**Work to complete:**
Format the material below as a Markdown table with two columns, Row and Line, giving each line its own numbered row and leaving out blank lines.

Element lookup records
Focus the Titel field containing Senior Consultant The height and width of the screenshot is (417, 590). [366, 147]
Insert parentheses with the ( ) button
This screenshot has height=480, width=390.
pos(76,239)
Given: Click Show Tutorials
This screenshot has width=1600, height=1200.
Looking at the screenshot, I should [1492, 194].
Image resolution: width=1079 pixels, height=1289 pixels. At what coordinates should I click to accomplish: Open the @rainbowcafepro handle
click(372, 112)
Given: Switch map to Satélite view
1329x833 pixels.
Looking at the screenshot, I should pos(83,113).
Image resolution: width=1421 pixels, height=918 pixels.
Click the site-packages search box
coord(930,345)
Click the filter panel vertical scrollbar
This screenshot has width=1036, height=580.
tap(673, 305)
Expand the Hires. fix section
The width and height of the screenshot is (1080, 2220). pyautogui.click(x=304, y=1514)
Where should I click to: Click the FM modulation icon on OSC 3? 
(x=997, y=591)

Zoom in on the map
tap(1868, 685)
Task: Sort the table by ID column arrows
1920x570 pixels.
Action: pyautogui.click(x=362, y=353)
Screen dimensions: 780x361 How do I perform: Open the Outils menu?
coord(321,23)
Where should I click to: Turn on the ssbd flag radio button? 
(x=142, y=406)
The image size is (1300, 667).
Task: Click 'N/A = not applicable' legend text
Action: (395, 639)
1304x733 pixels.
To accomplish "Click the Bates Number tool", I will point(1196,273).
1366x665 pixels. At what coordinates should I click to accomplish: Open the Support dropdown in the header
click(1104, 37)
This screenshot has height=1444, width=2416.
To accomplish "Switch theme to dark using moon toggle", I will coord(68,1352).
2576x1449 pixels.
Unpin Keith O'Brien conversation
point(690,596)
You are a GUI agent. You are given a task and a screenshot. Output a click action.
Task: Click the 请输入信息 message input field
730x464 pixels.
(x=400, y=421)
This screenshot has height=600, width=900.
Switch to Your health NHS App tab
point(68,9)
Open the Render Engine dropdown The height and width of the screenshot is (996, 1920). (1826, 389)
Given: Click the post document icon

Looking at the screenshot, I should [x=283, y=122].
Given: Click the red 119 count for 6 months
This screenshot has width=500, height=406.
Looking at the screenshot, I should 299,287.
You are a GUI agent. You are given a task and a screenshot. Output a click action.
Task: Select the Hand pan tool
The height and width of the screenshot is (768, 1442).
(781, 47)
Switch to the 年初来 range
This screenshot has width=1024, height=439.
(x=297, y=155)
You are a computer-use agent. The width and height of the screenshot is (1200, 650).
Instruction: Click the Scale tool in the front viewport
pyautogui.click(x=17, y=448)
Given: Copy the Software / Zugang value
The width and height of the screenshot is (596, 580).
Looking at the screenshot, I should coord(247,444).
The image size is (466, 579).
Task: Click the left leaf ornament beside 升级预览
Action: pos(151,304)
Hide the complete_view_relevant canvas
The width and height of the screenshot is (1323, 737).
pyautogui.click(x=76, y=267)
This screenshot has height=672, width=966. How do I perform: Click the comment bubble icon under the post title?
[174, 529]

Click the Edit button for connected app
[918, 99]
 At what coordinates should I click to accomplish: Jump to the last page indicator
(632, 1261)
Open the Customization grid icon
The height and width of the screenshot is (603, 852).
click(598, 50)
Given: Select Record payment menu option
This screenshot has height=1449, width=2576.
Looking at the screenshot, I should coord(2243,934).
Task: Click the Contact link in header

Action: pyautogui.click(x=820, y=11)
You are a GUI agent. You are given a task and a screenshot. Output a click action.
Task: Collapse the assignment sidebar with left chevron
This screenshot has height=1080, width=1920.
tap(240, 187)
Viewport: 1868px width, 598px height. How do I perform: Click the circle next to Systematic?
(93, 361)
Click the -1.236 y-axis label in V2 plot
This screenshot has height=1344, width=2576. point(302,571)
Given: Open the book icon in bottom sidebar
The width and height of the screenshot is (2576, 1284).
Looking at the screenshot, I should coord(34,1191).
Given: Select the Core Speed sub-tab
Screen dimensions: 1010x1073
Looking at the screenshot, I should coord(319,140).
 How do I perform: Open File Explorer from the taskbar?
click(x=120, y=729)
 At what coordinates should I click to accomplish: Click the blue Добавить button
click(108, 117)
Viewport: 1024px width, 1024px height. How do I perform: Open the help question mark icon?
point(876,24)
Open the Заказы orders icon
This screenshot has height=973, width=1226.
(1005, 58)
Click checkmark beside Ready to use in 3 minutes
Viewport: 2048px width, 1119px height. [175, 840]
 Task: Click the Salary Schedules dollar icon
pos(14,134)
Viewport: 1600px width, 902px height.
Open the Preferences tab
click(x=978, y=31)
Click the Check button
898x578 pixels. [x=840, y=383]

**Output of the task:**
| Row | Line |
|---|---|
| 1 | Focus the Titel field containing Senior Consultant The height and width of the screenshot is (417, 590). [366, 147] |
| 2 | Insert parentheses with the ( ) button |
| 3 | This screenshot has height=480, width=390. |
| 4 | pos(76,239) |
| 5 | Given: Click Show Tutorials |
| 6 | This screenshot has width=1600, height=1200. |
| 7 | Looking at the screenshot, I should [1492, 194]. |
| 8 | Image resolution: width=1079 pixels, height=1289 pixels. At what coordinates should I click to accomplish: Open the @rainbowcafepro handle |
| 9 | click(372, 112) |
| 10 | Given: Switch map to Satélite view |
| 11 | 1329x833 pixels. |
| 12 | Looking at the screenshot, I should pos(83,113). |
| 13 | Image resolution: width=1421 pixels, height=918 pixels. |
| 14 | Click the site-packages search box |
| 15 | coord(930,345) |
| 16 | Click the filter panel vertical scrollbar |
| 17 | This screenshot has width=1036, height=580. |
| 18 | tap(673, 305) |
| 19 | Expand the Hires. fix section |
| 20 | The width and height of the screenshot is (1080, 2220). pyautogui.click(x=304, y=1514) |
| 21 | Where should I click to: Click the FM modulation icon on OSC 3?  |
| 22 | (x=997, y=591) |
| 23 | Zoom in on the map |
| 24 | tap(1868, 685) |
| 25 | Task: Sort the table by ID column arrows |
| 26 | 1920x570 pixels. |
| 27 | Action: pyautogui.click(x=362, y=353) |
| 28 | Screen dimensions: 780x361 How do I perform: Open the Outils menu? |
| 29 | coord(321,23) |
| 30 | Where should I click to: Turn on the ssbd flag radio button?  |
| 31 | (x=142, y=406) |
| 32 | The image size is (1300, 667). |
| 33 | Task: Click 'N/A = not applicable' legend text |
| 34 | Action: (395, 639) |
| 35 | 1304x733 pixels. |
| 36 | To accomplish "Click the Bates Number tool", I will point(1196,273). |
| 37 | 1366x665 pixels. At what coordinates should I click to accomplish: Open the Support dropdown in the header |
| 38 | click(1104, 37) |
| 39 | This screenshot has height=1444, width=2416. |
| 40 | To accomplish "Switch theme to dark using moon toggle", I will coord(68,1352). |
| 41 | 2576x1449 pixels. |
| 42 | Unpin Keith O'Brien conversation |
| 43 | point(690,596) |
| 44 | You are a GUI agent. You are given a task and a screenshot. Output a click action. |
| 45 | Task: Click the 请输入信息 message input field |
| 46 | 730x464 pixels. |
| 47 | (x=400, y=421) |
| 48 | This screenshot has height=600, width=900. |
| 49 | Switch to Your health NHS App tab |
| 50 | point(68,9) |
| 51 | Open the Render Engine dropdown The height and width of the screenshot is (996, 1920). (1826, 389) |
| 52 | Given: Click the post document icon |
| 53 | Looking at the screenshot, I should [x=283, y=122]. |
| 54 | Given: Click the red 119 count for 6 months |
| 55 | This screenshot has width=500, height=406. |
| 56 | Looking at the screenshot, I should 299,287. |
| 57 | You are a GUI agent. You are given a task and a screenshot. Output a click action. |
| 58 | Task: Select the Hand pan tool |
| 59 | The height and width of the screenshot is (768, 1442). |
| 60 | (781, 47) |
| 61 | Switch to the 年初来 range |
| 62 | This screenshot has width=1024, height=439. |
| 63 | (x=297, y=155) |
| 64 | You are a computer-use agent. The width and height of the screenshot is (1200, 650). |
| 65 | Instruction: Click the Scale tool in the front viewport |
| 66 | pyautogui.click(x=17, y=448) |
| 67 | Given: Copy the Software / Zugang value |
| 68 | The width and height of the screenshot is (596, 580). |
| 69 | Looking at the screenshot, I should coord(247,444). |
| 70 | The image size is (466, 579). |
| 71 | Task: Click the left leaf ornament beside 升级预览 |
| 72 | Action: pos(151,304) |
| 73 | Hide the complete_view_relevant canvas |
| 74 | The width and height of the screenshot is (1323, 737). |
| 75 | pyautogui.click(x=76, y=267) |
| 76 | This screenshot has height=672, width=966. How do I perform: Click the comment bubble icon under the post title? |
| 77 | [174, 529] |
| 78 | Click the Edit button for connected app |
| 79 | [918, 99] |
| 80 |  At what coordinates should I click to accomplish: Jump to the last page indicator |
| 81 | (632, 1261) |
| 82 | Open the Customization grid icon |
| 83 | The height and width of the screenshot is (603, 852). |
| 84 | click(598, 50) |
| 85 | Given: Select Record payment menu option |
| 86 | This screenshot has height=1449, width=2576. |
| 87 | Looking at the screenshot, I should coord(2243,934). |
| 88 | Task: Click the Contact link in header |
| 89 | Action: pyautogui.click(x=820, y=11) |
| 90 | You are a GUI agent. You are given a task and a screenshot. Output a click action. |
| 91 | Task: Collapse the assignment sidebar with left chevron |
| 92 | This screenshot has height=1080, width=1920. |
| 93 | tap(240, 187) |
| 94 | Viewport: 1868px width, 598px height. How do I perform: Click the circle next to Systematic? |
| 95 | (93, 361) |
| 96 | Click the -1.236 y-axis label in V2 plot |
| 97 | This screenshot has height=1344, width=2576. point(302,571) |
| 98 | Given: Open the book icon in bottom sidebar |
| 99 | The width and height of the screenshot is (2576, 1284). |
| 100 | Looking at the screenshot, I should coord(34,1191). |
| 101 | Given: Select the Core Speed sub-tab |
| 102 | Screen dimensions: 1010x1073 |
| 103 | Looking at the screenshot, I should coord(319,140). |
| 104 |  How do I perform: Open File Explorer from the taskbar? |
| 105 | click(x=120, y=729) |
| 106 |  At what coordinates should I click to accomplish: Click the blue Добавить button |
| 107 | click(108, 117) |
| 108 | Viewport: 1024px width, 1024px height. How do I perform: Open the help question mark icon? |
| 109 | point(876,24) |
| 110 | Open the Заказы orders icon |
| 111 | This screenshot has height=973, width=1226. |
| 112 | (1005, 58) |
| 113 | Click checkmark beside Ready to use in 3 minutes |
| 114 | Viewport: 2048px width, 1119px height. [175, 840] |
| 115 |  Task: Click the Salary Schedules dollar icon |
| 116 | pos(14,134) |
| 117 | Viewport: 1600px width, 902px height. |
| 118 | Open the Preferences tab |
| 119 | click(x=978, y=31) |
| 120 | Click the Check button |
| 121 | 898x578 pixels. [x=840, y=383] |